Tracking and AI
As AI becomes increasingly prevalent, tracking solutions are also being affected to a greater extent. The implications range from harmful excessive AI crawling, which pushes servers to the limits of their capacity, to new evaluation options through improved pattern recognition and transfer performance of tracking data by AI models, as well as integrations and interfaces that offer many exciting new possibilities.
AI crawlers distort tracking data
To clarify: GoogleBot, GPTBot, ClaudeBot, AppleBot, and PerplexityBot, etc. together account for 39% of all internet traffic. For every three human visitors, there are two bots. The truth is that GoogleBot and BingBot still account for the majority of crawling requests, but with the increasing number of AI crawlers, the risk of false data in tracking tools is also rising. With the landscape developing as dynamically as it is at present and the speed at which new crawlers are being released onto the internet, it is difficult for tool providers to keep up. Google Analytics uses its own research data and a list from IAB for filtering. Matomo excludes user agents that do not have JavaScript enabled by default. Admins can also exclude individual user agents.
LUX also maintains a list of bots that should be excluded from tracking. Users can expand or customize this list for their own projects as they see fit. This is a major advantage of open source tracking tools, as the source code can be transparently modified and there is a strong community behind the projects that reports new bots. PostHog also maintains a list of excluded bots, and the hard-working community reports new bots, which are then added to the list. Of course, it cannot be ruled out that data may be distorted by crawlers, but responding quickly to such erroneous data is what distinguishes good software. The image below shows the data falsification caused by a weekly crawler from Sistrix, which of course extremely distorts the number of pages visited. However, it is just as important to record whether crawlers can visit the website or whether GoogleBot and Co. encounter obstacles when exploring the information, thereby preventing visibility on Google, ChatGPT, and Bing.
AI & SEO – „The Great Decoupling“
Google's AI Overviews has caused a stir in the SEO community. The decoupling of clicks from impressions in Google Search Console (GSC) views is now referred to as “the great decoupling.” AI Overviews significantly reduces CTR because it answers many search queries directly. In addition, sources are hardly visible, which further reduces organic traffic. In some cases, particularly high-quality content is more visible because AI uses this content for summaries, which generates impressions. This “content scraping” by AI means that high-quality content from primary resources (such as universities and research institutions) is reused without attribution. Negotiations are already underway whether this practice is still legally compliant or constitutes a copyright infringement.

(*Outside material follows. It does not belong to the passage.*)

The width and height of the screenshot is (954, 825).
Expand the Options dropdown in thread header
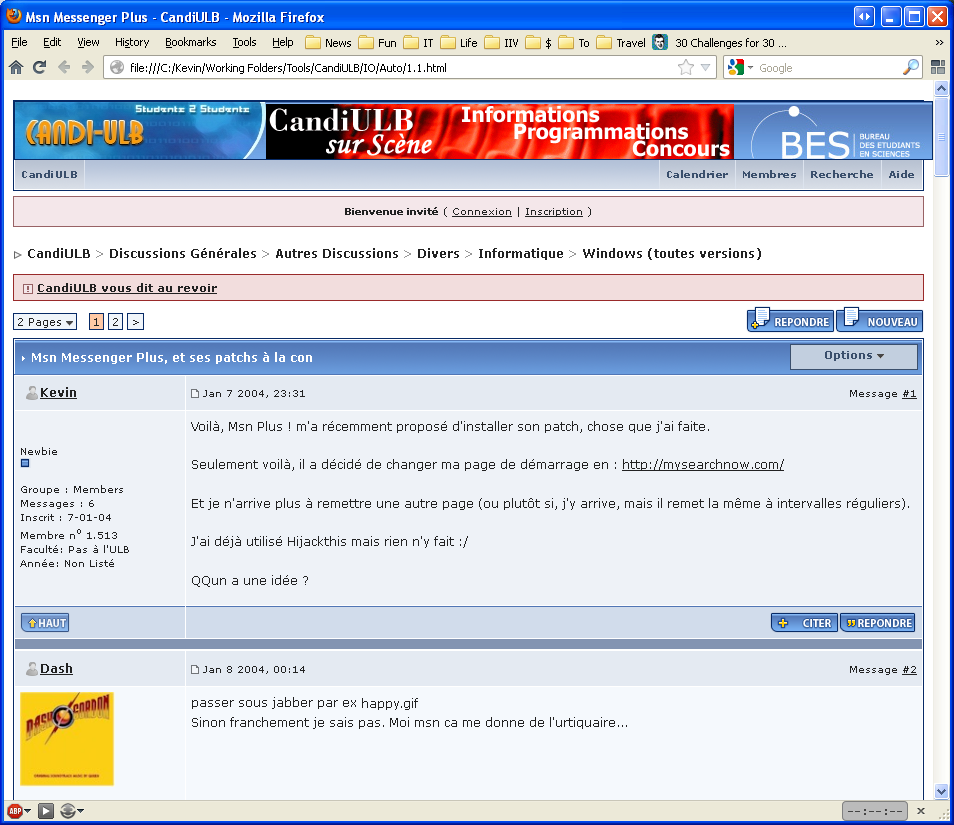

SEOs now face new and additional tasks in optimizing content for these AI overviews.
It is clear that dependence on SEO for websites is changing because user behavior is changing radically. Of course, there are also prophets who regularly predict the death of various topics. Performance marketing is dead, SEO is dead, etc. The fact is: Google is still the dominant traffic provider for many websites. At the TYPO3 Developer Days 2025, I gave an extensive talk on developments and possible measures.
I would be happy to show your team how you can respond to these developments in a training session.
First-Party-Data
Tracking consent is being partially replaced by “tracking prevention” in browsers and devices, the lifespan of cookies is being limited, and tracking pixels are being deactivated. Browsers and the W3C consortium are also actively combating fingerprinting. The constant back-and-forth regarding Google's “third-party data” is also causing uncertainty about the future of web analytics.
The current trend is toward first-party cookies and cookieless tracking.
First-party cookies continue to be accepted by market participants as technically necessary and useful. However, it is important to ask whether setups with Stape.io (server-side tagging to circumvent browser tracking prevention) are really in line with the DPA.
Lively discussions about how to deal with the constantly rising prices of advertising networks do not change the need for accurate tracking of advertising expenditure. UTM parameters are truncated, cookies are automatically deleted, and fingerprints are falsified. Google's promise that “AI will take care of it” has not yet been fulfilled. Otherwise, they would not be so stoically clinging to third-party cookies in Chrome.
It remains a “cat-and-mouse game.”
To deal with this, I recommend a tracking setup that is as flexible, independent, and agile as possible. Those who rely on only one solution can be painfully affected by unexpected disruptions.
Imagine:
You spend weeks and months working on an expensive advertising campaign, invest tens of thousands of euros, and then, in the middle of the campaign, the tracking fails or is disrupted by crawlers, AI agents, etc. If you rely exclusively on one solution, you can quickly end up throwing a lot of money down the drain.